Poster Presentation Australian Marine Sciences Association 2026 Conference

A Multi-Modal Framework for Marine Species Detection with Autonomous Systems (139746)

Hui Sheng Lim 1 , Ben Scoulding 2 , Carlie Devine 2 , Pascal Craw 2 , Andrew Filisetti 1
  1. National Collections and Marine Infrastructure, CSIRO, Battery Point, TAS, Australia
  2. Environment, CSIRO, Battery Point, TAS, Australia

Autonomous systems are enabling new approaches to observing marine ecosystems by combining scalable platforms with diverse sensing modalities. This work presents a multi-modal operational framework for marine species detection that leverages complementary approaches, including vision-based imaging, active acoustics, and environmental DNA (eDNA), deployed across autonomous surface and underwater vehicles.
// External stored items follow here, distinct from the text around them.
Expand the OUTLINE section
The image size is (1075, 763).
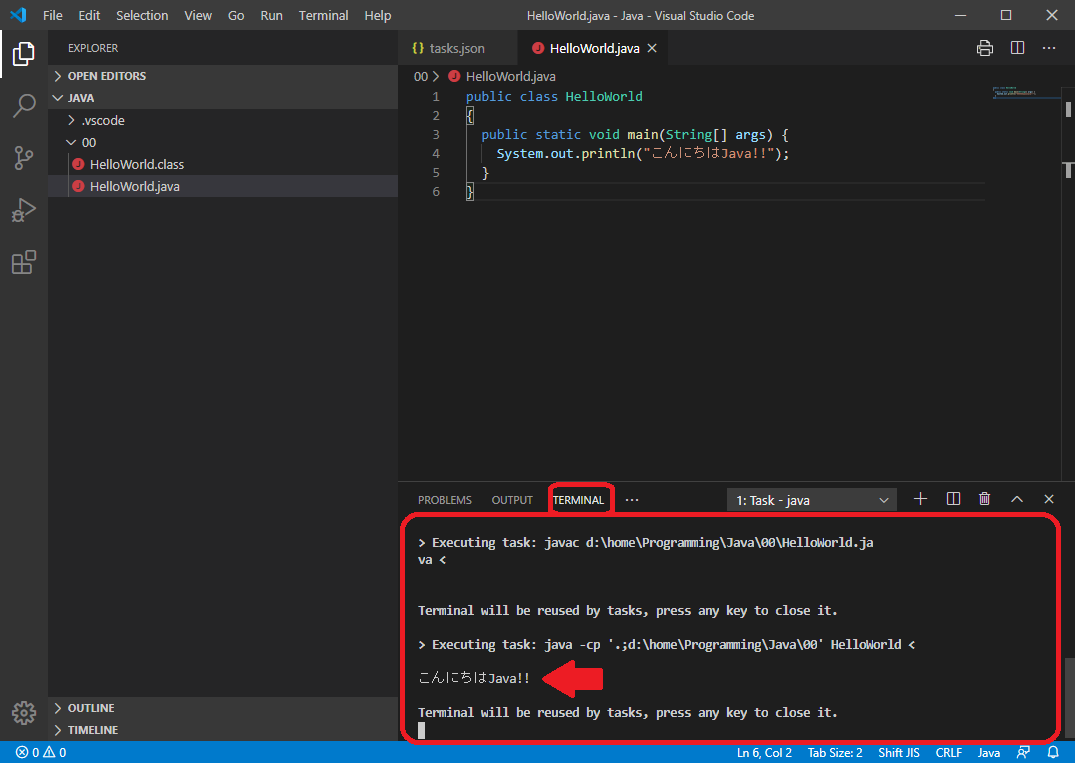[91, 708]
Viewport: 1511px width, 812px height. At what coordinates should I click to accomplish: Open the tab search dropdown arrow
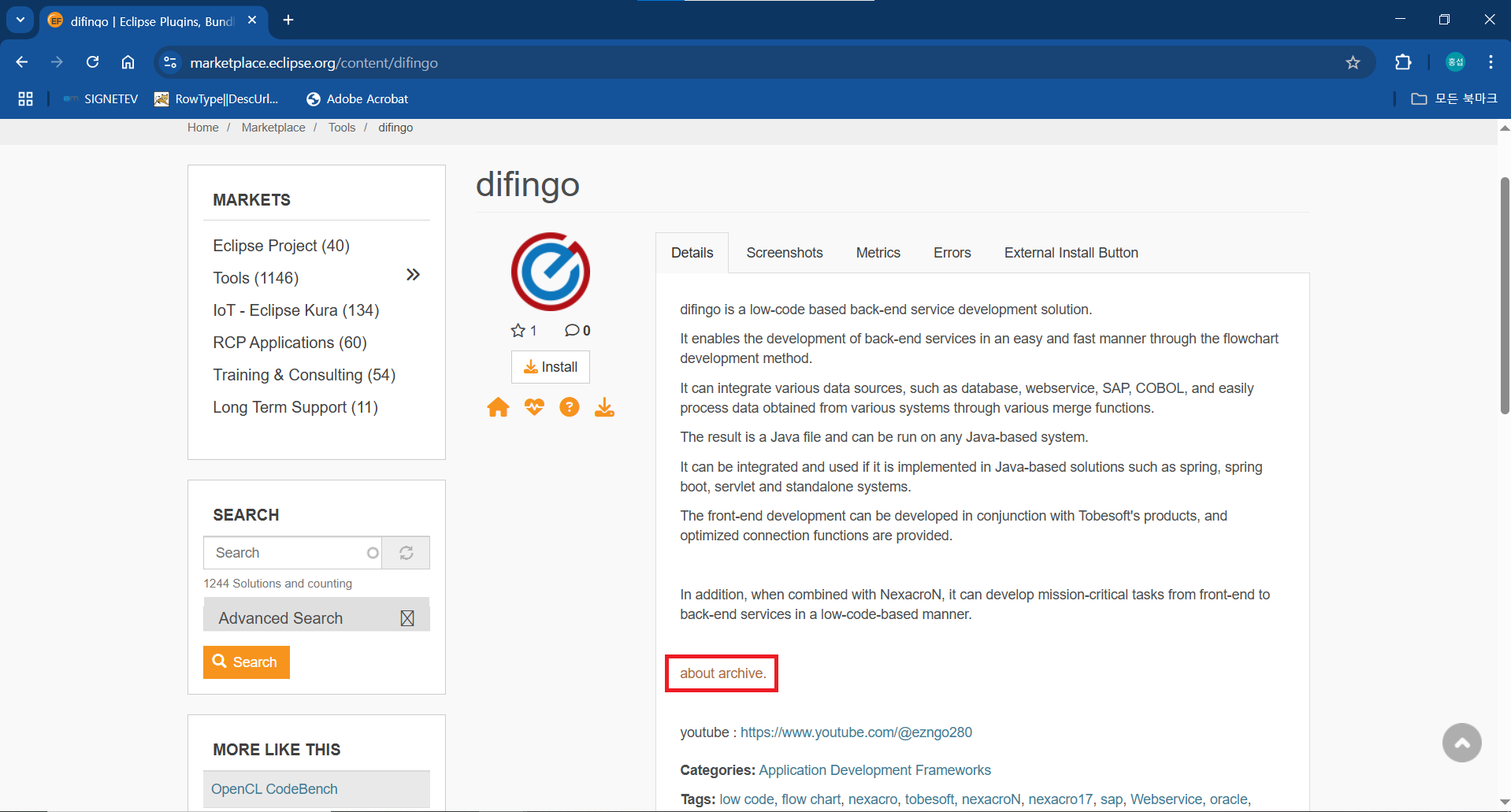[x=20, y=20]

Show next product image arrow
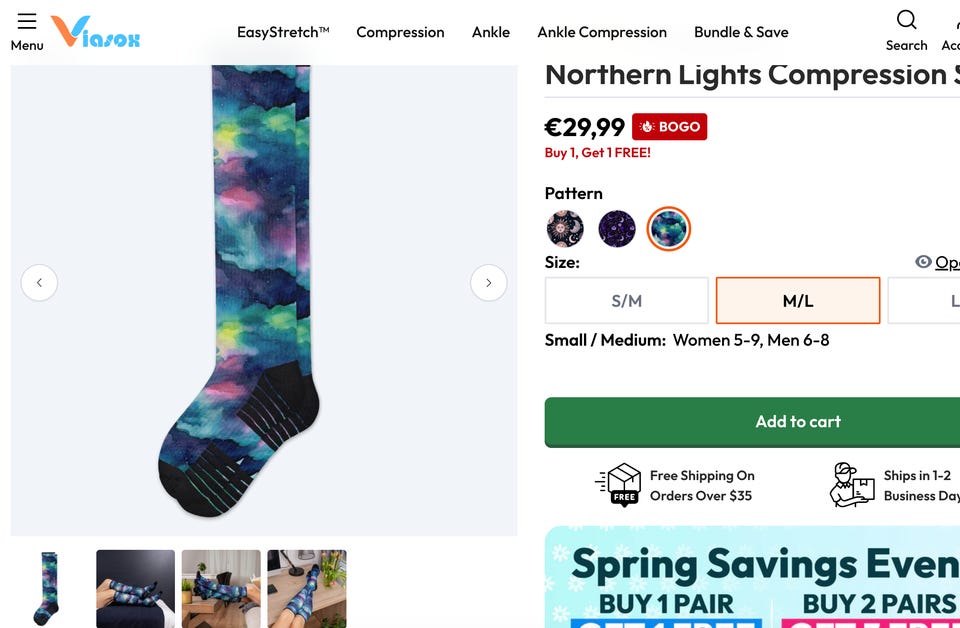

We demonstrate how different sensing modalities are suited to distinct species and monitoring objectives, and how their coordinated use improves detection robustness, spatial coverage, and ecological insight. Each modality is applied in a targeted manner depending on species characteristics and observability constraints. Vision-based methods support fine-scale identification of species such as handfish. Active acoustics enable monitoring of species such as snapper over extended spatial scale. eDNA sampling provides a non-invasive mechanism for detecting cryptic or transient species that may not be observable through visual or acoustic methods. Together, these approaches provide complementary coverage across species and observation conditions.

We further outline how contextual environmental information such as water quality data informs adaptive sampling strategies to guide where and when observations are prioritised, improving efficiency without exhaustive survey coverage.

By integrating multi-modal sensing with adaptive operations, this work highlights how autonomous systems support scalable, data-driven marine species monitoring and effective ocean observations.